**Working data:**
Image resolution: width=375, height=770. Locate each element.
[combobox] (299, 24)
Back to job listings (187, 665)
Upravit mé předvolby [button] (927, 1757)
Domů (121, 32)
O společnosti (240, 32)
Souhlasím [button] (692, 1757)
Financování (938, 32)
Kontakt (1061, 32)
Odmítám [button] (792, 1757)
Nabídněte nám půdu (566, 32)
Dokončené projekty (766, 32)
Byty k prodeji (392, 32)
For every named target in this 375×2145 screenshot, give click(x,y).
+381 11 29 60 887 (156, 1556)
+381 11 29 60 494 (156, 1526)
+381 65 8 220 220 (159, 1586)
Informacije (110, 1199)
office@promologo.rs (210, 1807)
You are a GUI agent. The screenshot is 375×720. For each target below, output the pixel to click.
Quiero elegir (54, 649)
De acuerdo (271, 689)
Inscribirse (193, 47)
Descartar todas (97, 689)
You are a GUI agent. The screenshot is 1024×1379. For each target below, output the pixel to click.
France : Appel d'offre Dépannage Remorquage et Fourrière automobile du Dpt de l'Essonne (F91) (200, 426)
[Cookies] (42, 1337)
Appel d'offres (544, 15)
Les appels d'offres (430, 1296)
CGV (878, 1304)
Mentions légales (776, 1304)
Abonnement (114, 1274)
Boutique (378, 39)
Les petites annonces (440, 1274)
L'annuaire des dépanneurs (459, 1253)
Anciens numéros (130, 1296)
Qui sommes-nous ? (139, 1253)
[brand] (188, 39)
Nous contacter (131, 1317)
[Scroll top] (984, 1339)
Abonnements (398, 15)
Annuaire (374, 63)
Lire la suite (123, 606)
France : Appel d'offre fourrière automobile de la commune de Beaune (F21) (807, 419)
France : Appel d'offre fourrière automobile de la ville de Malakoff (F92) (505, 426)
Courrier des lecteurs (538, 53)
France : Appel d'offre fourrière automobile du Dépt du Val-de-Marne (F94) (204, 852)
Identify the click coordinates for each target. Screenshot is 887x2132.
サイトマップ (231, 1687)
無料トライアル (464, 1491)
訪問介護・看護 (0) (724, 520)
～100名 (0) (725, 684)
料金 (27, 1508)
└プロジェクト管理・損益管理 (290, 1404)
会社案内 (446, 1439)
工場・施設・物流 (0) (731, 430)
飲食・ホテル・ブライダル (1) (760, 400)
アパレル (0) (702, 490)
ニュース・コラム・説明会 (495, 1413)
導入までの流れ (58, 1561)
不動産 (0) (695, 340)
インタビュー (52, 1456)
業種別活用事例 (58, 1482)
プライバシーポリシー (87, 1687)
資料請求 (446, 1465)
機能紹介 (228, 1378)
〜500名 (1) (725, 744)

**Problem requirements:** Replace every "GUI agent" in the lines above with "web assistant". Write out all the lines again with nothing else changed.

**Final answer:**
Image resolution: width=375, height=770. Locate each element.
[combobox] (299, 24)
Back to job listings (187, 665)
Upravit mé předvolby [button] (927, 1757)
Domů (121, 32)
O společnosti (240, 32)
Souhlasím [button] (692, 1757)
Financování (938, 32)
Kontakt (1061, 32)
Odmítám [button] (792, 1757)
Nabídněte nám půdu (566, 32)
Dokončené projekty (766, 32)
Byty k prodeji (392, 32)
For every named target in this 375×2145 screenshot, give click(x,y).
+381 11 29 60 887 (156, 1556)
+381 11 29 60 494 (156, 1526)
+381 65 8 220 220 (159, 1586)
Informacije (110, 1199)
office@promologo.rs (210, 1807)
You are a web assistant. The screenshot is 375×720. For each target below, output the pixel to click.
Quiero elegir (54, 649)
De acuerdo (271, 689)
Inscribirse (193, 47)
Descartar todas (97, 689)
You are a web assistant. The screenshot is 1024×1379. For each target below, output the pixel to click.
France : Appel d'offre Dépannage Remorquage et Fourrière automobile du Dpt de l'Essonne (F91) (200, 426)
[Cookies] (42, 1337)
Appel d'offres (544, 15)
Les appels d'offres (430, 1296)
CGV (878, 1304)
Mentions légales (776, 1304)
Abonnement (114, 1274)
Boutique (378, 39)
Les petites annonces (440, 1274)
L'annuaire des dépanneurs (459, 1253)
Anciens numéros (130, 1296)
Qui sommes-nous ? (139, 1253)
[brand] (188, 39)
Nous contacter (131, 1317)
[Scroll top] (984, 1339)
Abonnements (398, 15)
Annuaire (374, 63)
Lire la suite (123, 606)
France : Appel d'offre fourrière automobile de la commune de Beaune (F21) (807, 419)
France : Appel d'offre fourrière automobile de la ville de Malakoff (F92) (505, 426)
Courrier des lecteurs (538, 53)
France : Appel d'offre fourrière automobile du Dépt du Val-de-Marne (F94) (204, 852)
Identify the click coordinates for each target. Screenshot is 887x2132.
サイトマップ (231, 1687)
無料トライアル (464, 1491)
訪問介護・看護 (0) (724, 520)
～100名 (0) (725, 684)
料金 (27, 1508)
└プロジェクト管理・損益管理 (290, 1404)
会社案内 (446, 1439)
工場・施設・物流 (0) (731, 430)
飲食・ホテル・ブライダル (1) (760, 400)
アパレル (0) (702, 490)
ニュース・コラム・説明会 (495, 1413)
導入までの流れ (58, 1561)
不動産 (0) (695, 340)
インタビュー (52, 1456)
業種別活用事例 (58, 1482)
プライバシーポリシー (87, 1687)
資料請求 (446, 1465)
機能紹介 (228, 1378)
〜500名 (1) (725, 744)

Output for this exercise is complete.